### TASK BRIEF
All lines below are to be transcribed exactly.

### SOURCE DATA
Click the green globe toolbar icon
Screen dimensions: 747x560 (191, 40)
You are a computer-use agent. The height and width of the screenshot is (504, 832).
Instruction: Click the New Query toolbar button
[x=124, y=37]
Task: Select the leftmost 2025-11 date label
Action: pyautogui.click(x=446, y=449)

### RESULT OF THE TASK
Click the green globe toolbar icon
Screen dimensions: 747x560 (191, 40)
You are a computer-use agent. The height and width of the screenshot is (504, 832).
Instruction: Click the New Query toolbar button
[x=124, y=37]
Task: Select the leftmost 2025-11 date label
Action: pyautogui.click(x=446, y=449)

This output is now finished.